Below are the entries; give again exactly the lines from the one mentioning "Task: Open the notifications counter badge" through the one mentioning "Given: Expand the 教师1 user dropdown", inclusive.

══ Provided records ══

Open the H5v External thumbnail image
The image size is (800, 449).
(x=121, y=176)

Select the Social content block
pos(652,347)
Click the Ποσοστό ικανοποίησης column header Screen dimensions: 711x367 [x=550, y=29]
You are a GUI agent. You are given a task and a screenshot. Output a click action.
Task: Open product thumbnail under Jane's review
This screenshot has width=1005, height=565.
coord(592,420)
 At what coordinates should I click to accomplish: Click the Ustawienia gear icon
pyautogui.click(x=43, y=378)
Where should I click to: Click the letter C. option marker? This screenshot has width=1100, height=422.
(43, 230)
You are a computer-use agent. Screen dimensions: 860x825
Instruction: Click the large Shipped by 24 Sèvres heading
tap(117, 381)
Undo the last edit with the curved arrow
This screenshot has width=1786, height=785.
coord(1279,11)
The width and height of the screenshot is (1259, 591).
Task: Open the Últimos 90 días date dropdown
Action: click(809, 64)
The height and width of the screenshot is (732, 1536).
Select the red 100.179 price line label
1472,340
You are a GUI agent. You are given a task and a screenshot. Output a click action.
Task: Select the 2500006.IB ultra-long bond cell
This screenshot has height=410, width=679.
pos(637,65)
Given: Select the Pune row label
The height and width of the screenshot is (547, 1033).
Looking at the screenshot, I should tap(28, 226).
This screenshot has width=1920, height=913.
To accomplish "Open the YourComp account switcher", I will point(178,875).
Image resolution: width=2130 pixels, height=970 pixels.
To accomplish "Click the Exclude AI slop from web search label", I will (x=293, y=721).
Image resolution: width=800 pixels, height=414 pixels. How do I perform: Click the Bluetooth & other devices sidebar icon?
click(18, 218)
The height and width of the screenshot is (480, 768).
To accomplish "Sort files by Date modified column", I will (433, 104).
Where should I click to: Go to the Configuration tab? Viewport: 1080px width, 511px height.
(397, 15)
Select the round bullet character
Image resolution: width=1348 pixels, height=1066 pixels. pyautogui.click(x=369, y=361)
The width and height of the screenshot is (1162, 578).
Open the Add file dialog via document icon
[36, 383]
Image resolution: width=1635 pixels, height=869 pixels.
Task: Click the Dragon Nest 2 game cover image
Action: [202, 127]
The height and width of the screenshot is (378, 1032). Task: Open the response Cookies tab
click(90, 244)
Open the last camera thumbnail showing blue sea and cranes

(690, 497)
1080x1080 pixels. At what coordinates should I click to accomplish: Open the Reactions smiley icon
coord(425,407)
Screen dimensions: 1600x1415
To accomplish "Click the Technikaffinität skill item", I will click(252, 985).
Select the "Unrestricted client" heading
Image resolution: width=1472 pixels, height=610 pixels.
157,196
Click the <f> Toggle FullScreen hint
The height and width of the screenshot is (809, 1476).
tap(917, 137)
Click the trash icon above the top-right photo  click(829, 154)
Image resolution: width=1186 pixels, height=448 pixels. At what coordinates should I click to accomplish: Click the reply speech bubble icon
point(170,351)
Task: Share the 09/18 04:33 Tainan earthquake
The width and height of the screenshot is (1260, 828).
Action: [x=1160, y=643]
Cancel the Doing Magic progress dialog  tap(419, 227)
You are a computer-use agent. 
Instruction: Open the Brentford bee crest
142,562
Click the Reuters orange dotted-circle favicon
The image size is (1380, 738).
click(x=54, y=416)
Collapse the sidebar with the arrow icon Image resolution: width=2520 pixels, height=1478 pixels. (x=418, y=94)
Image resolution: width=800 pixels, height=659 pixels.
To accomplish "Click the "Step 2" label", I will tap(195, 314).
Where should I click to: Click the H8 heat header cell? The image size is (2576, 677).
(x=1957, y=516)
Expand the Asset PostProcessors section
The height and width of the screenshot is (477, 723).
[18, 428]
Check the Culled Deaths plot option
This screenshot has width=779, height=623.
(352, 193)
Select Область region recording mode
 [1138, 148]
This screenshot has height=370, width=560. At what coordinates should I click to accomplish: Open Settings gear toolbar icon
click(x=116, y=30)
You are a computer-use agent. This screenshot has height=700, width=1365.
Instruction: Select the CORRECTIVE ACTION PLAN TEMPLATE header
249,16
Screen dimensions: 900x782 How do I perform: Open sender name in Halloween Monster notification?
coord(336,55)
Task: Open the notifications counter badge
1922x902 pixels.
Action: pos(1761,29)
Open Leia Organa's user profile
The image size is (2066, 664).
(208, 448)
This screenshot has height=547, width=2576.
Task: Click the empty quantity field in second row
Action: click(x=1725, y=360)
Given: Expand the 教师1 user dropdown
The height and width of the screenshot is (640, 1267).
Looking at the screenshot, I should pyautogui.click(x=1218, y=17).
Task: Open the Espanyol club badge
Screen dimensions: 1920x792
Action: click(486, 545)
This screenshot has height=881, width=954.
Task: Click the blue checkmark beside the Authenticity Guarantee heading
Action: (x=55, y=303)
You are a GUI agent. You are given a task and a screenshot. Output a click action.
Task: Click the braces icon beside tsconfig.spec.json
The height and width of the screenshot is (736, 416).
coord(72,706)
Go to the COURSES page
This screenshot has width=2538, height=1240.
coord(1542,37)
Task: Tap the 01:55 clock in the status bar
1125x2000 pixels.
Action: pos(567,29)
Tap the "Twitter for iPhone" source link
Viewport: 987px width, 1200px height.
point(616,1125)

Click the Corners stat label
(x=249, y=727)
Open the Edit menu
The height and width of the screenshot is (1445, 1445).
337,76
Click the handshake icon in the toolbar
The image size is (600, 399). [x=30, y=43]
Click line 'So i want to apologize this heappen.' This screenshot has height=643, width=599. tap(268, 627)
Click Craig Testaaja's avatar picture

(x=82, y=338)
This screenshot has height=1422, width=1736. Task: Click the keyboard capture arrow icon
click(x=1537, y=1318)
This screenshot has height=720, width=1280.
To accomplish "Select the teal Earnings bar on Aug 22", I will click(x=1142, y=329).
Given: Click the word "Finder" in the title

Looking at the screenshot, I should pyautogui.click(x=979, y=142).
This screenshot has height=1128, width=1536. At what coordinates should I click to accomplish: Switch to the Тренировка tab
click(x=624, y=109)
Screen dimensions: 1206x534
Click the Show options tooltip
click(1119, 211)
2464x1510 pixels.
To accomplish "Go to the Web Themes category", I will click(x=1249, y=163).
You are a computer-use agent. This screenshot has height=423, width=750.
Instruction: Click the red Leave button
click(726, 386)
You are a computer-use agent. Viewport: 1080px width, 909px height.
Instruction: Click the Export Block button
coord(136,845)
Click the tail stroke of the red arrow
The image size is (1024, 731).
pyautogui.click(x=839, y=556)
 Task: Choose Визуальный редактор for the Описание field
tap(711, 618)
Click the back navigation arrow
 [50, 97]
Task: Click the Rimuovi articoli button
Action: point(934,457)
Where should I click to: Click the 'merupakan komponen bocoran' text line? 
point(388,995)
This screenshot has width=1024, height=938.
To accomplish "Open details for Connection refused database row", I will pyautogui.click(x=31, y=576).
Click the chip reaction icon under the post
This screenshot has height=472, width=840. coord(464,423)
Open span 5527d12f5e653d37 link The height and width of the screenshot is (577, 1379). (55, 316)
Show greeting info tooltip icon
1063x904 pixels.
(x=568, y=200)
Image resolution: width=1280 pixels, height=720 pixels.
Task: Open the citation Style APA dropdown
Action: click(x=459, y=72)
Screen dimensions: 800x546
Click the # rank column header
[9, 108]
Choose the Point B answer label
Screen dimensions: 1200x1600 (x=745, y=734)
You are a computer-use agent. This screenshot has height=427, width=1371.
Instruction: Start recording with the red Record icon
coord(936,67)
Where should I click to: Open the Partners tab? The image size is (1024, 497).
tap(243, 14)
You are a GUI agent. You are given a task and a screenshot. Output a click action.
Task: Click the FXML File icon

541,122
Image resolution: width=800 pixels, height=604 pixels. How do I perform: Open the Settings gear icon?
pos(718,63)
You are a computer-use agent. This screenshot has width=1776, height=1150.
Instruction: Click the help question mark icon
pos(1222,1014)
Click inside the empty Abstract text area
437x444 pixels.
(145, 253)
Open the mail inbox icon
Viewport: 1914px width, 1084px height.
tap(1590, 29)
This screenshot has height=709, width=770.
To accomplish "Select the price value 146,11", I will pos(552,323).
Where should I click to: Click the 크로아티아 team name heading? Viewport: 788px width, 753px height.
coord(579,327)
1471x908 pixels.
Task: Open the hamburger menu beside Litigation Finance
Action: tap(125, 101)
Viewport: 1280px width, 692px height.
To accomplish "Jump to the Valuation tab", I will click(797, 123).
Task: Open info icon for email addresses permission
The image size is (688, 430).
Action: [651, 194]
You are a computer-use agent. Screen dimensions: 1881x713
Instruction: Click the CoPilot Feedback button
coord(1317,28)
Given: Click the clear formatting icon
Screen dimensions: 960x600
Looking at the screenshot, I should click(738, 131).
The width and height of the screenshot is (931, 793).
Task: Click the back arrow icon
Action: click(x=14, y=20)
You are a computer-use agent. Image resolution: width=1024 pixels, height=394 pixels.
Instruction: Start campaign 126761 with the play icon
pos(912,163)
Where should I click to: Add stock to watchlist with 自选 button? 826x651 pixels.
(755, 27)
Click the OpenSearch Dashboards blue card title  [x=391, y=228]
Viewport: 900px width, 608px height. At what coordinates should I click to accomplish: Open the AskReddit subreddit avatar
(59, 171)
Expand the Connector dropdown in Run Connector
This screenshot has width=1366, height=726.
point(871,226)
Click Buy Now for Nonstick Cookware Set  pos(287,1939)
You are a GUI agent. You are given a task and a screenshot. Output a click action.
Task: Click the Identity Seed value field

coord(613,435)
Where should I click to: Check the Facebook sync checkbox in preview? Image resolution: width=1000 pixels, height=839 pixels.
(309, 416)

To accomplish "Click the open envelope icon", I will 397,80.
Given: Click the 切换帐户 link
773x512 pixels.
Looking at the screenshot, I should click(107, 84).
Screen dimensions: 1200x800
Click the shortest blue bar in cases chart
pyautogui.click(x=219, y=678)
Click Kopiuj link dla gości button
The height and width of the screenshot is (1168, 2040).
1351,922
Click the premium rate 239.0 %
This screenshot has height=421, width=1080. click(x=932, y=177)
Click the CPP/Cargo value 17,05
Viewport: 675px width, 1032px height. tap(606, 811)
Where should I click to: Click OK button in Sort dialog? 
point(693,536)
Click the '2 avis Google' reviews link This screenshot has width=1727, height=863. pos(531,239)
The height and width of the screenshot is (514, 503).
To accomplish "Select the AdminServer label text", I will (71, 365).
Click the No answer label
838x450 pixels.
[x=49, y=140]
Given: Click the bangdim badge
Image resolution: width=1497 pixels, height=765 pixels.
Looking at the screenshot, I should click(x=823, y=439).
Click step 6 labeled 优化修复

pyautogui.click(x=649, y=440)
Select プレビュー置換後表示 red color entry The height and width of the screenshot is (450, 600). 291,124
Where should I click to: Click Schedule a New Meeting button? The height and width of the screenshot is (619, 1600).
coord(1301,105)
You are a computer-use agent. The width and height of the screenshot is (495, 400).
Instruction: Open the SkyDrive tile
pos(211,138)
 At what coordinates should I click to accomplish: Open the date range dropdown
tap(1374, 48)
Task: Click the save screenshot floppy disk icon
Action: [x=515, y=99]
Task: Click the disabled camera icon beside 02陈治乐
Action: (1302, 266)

═══

**Reply:**
Task: Open the notifications counter badge
1922x902 pixels.
Action: pos(1761,29)
Open Leia Organa's user profile
The image size is (2066, 664).
(208, 448)
This screenshot has height=547, width=2576.
Task: Click the empty quantity field in second row
Action: click(x=1725, y=360)
Given: Expand the 教师1 user dropdown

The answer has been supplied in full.